Movies

IDFA Film Review: ‘The Border Fence’

In the opening shot of “The Border Fence,” the camera straddles the invisible line between Austria and Italy, watching without comment as a man blithely walks from one country to the other. This is as it should be in modern Europe, where a heavy influx of refugees and migrants from countries devastated by war and stripped of economic opportunity has sparked a pushback against the flow of newcomers (witness Brexit). Sound familiar? Americans need only look to their own border — and the seemingly absurd proposal to build a wall that will keep immigrants out — to recognize much of the same psychology at play.

But director Nikolaus Geyrhalter’s documentary isn’t about the vast Mexico-U.S. border. Rather, it’s about a controversial 2016 proposal by Austrian politicians to erect a 370-meter wire fence across the Brenner Pass, a narrow break in the otherwise postcard-ready expanse of the Alps that separate Austria from Italy. When the plans were announced, Geyrhalter took his camera to the region, expanding his usual modus operandi of arm’s-length observation (though there’s still plenty of it, shot in his trademark hi-def style, as the director records a massive protest and the construction of makeshift immigrant processing facilities) to include interviews with Tyrol residents, who generally seem more perturbed by all the fuss than they do by the supposed influx of refugees.

Geyrhalter’s best films (“Our Daily Bread,” a hypnotic and nearly dehumanized collection of tableaux depicting industrialized food production across modern Europe, and “Homo Sapiens,” an almost post-apocalyptic survey of manmade spaces left to deteriorate after their creators have moved on) tend to force people to the margins, if not out of the picture entirely. But in the case of “The Border Fence,” the film is all about how locals feel about doing exactly that — which is to say, the deliberate exclusion of other human beings — and the best way to comment upon that is to let these humble Austrians speak for themselves.

These aren’t your typical “man on the street” interviews, where Geyrhalter gets up close and thrusts a microphone in someone face. Rather, he sets the camera on a tripod a fair distance from his subject and prods them with open-ended questions. The tactic looks eerily similar to Austrian countryman Ulrich Seidl’s approach — or, for a more familiar American reference, the way Wes Anderson likes to photograph people head-on, framed by surroundings that reflect their character — only Geyrhalter isn’t looking for absurdity; he seems genuinely curious as to what his subjects think, rolling for entire conversations and splicing the most interesting bits together with black frames.

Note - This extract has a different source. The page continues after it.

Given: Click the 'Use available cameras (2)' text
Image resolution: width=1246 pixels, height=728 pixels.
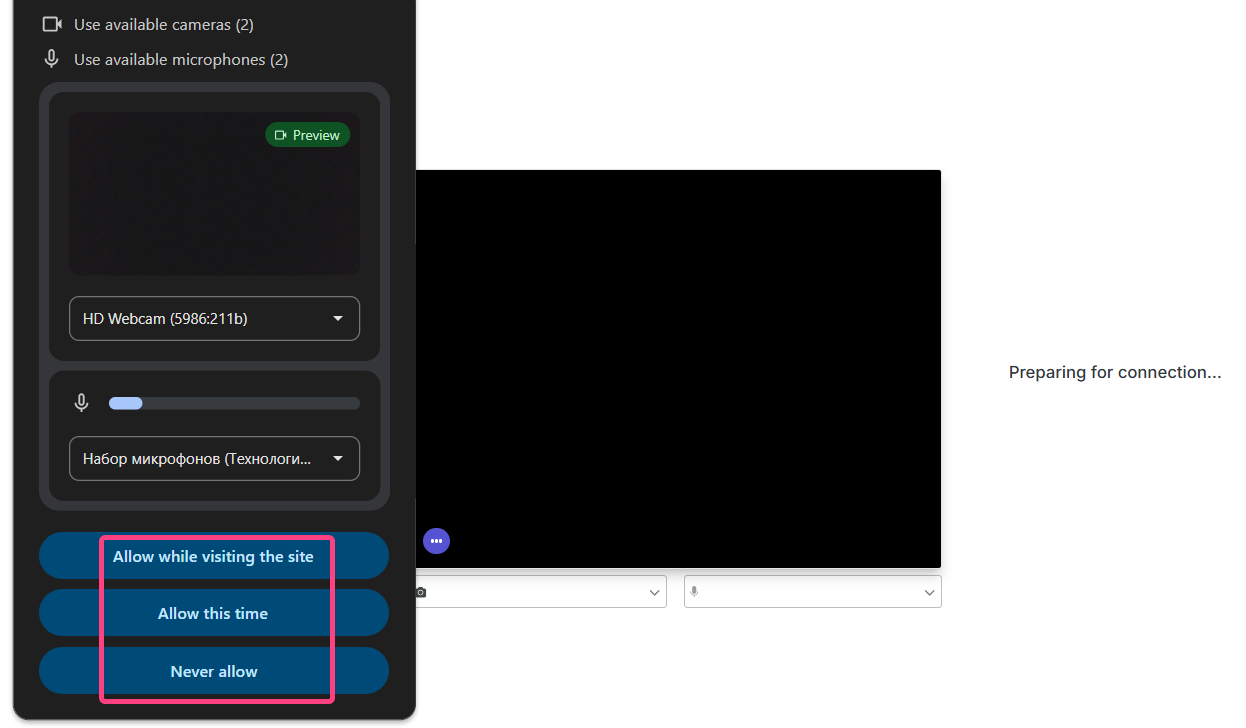Looking at the screenshot, I should coord(163,24).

For example, at one point, he follows a toll booth operator into her station, where he watches her at work, her hands moving hypnotically as she collects the fares from those crossing the border legally, and listens to her broad generalizations about how visitors from various countries differ in terms of personality. A few older folks reminisce about earlier days, before the European Union eliminated the need for borders, when passage was tightly controlled, and smuggling a T-shirt across was verboten. High on a ridge above town, the owners of the Landshuter hut, a historic lodge that straddles the divide, welcome all visitors.

Most of the people interviewed seem empathetic to the immigrants’ situation. Taking a break from chopping wood, an organic goose farmer speaks of the tragic paradox by which Austrian politicians teach their constituents to fear the wretched souls who fled their homes and have the most reason to be afraid. Some have fallen for such rhetoric, sharing their anxieties about losing their holidays and traditions to heathens who, they believe, represent an inherently violent religion. But even the most outspoken of these goes out of her way to cook lunch every day for a handful of African immigrants working nearby — perhaps the single most telling gesture the film provides of why this fence never stood a chance.

Sure enough, by tracking the project for almost two years, Geyrhalter wound up watching the entire operation go more or less the same direction as all those abandoned spaces in “Homo Sapiens.” In the final shot, a police officer who once showed the director around the newly erected immigrant processing facilities now opens a storage crate, where several long rolls of wire fencing sit unused. It’s telling that over the course of a somewhat patience-testing two hours, Geyrhalter never films any so-called “illegal immigrants.” In a certain abstract sense, the fence isn’t about them — the movie could just as easily be about efforts to build a giant laser cannon for the purpose of shooting down extraterrestrials: It’s about the people such a project is designed to “protect.”